(Try it):
Leaving out the pictures, print exactly the lines from the one holding "Given: Open the Recall recent dialogs icon" to the last line of the entries below, both included, and nothing more.

Saved data entries:
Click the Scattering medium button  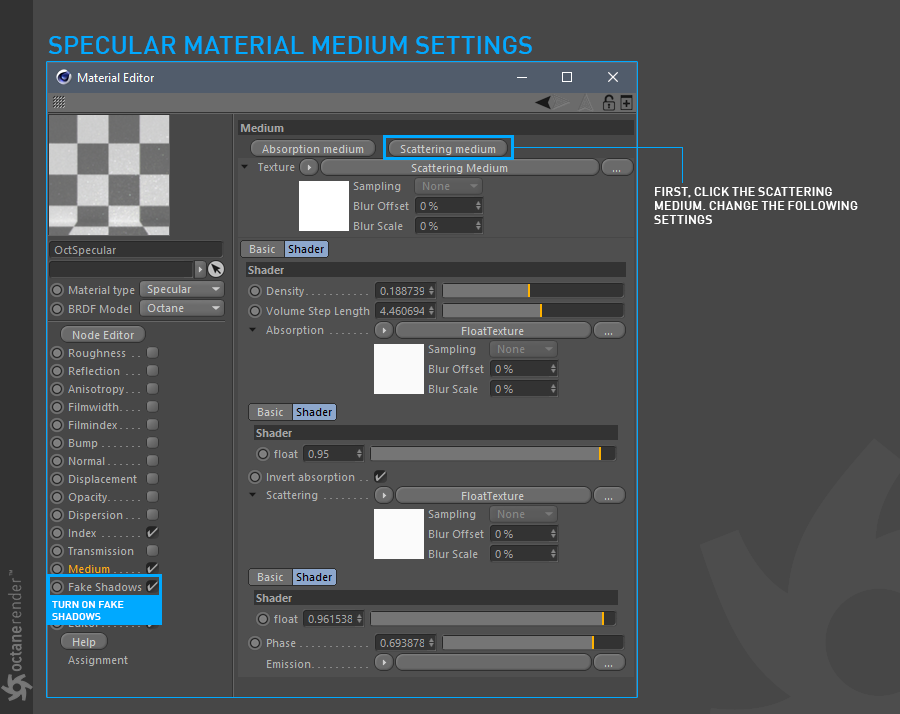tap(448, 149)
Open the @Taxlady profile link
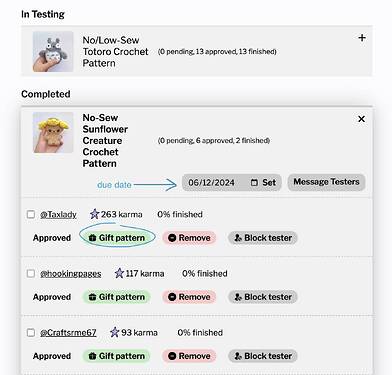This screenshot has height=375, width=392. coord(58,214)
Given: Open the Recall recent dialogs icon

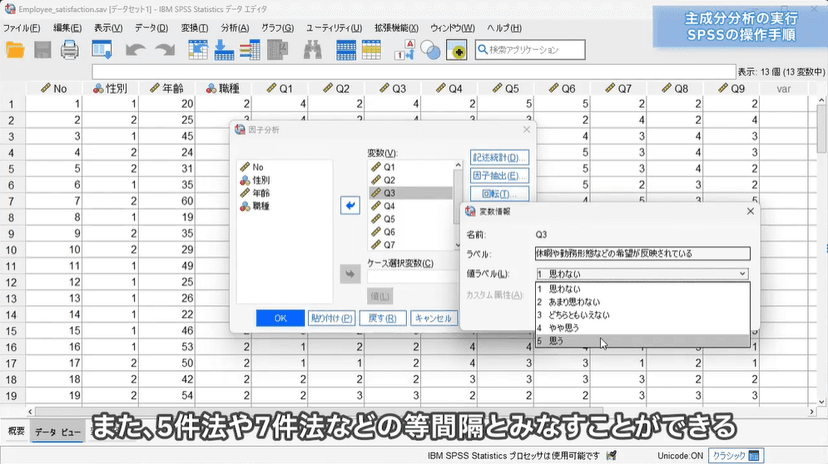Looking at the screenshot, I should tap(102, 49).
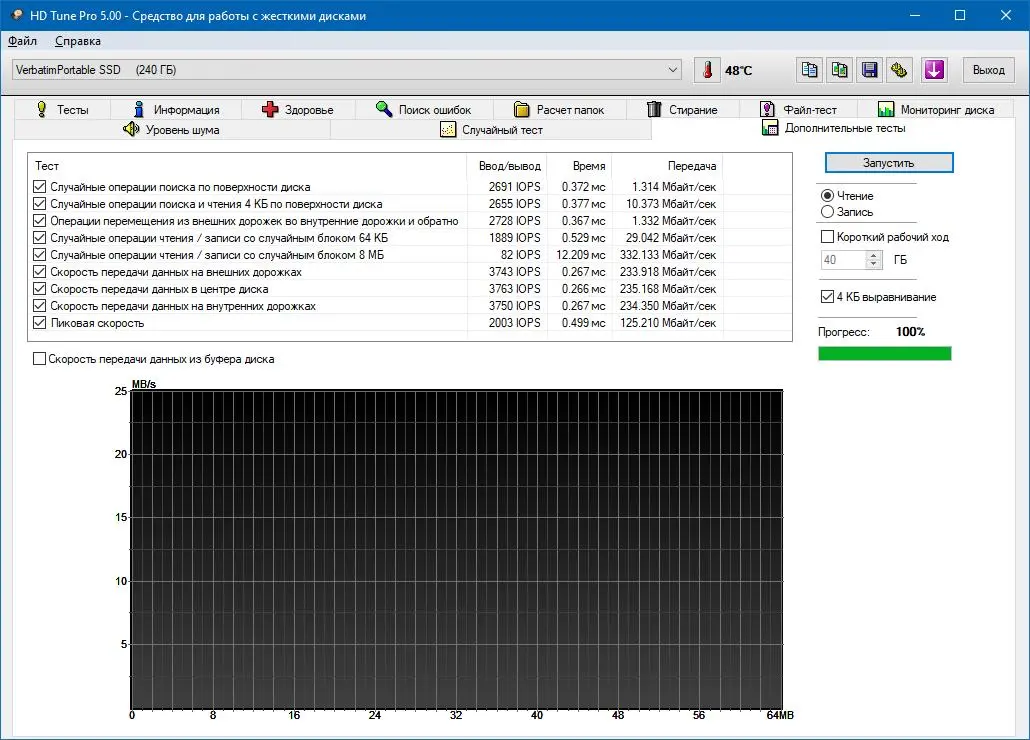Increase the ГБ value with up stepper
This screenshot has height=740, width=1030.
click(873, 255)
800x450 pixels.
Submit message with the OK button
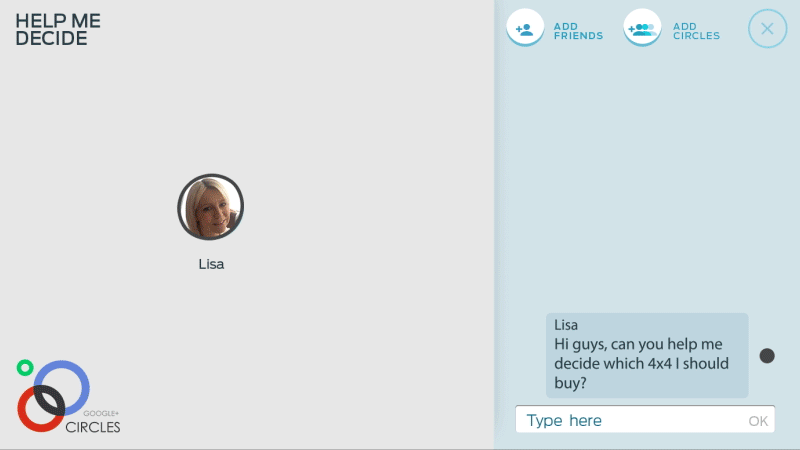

(Completed task):
Given: Open the Recall recent dialogs icon

Looking at the screenshot, I should tap(102, 49).
Increase the ГБ value with up stepper
This screenshot has height=740, width=1030.
click(873, 255)
800x450 pixels.
Submit message with the OK button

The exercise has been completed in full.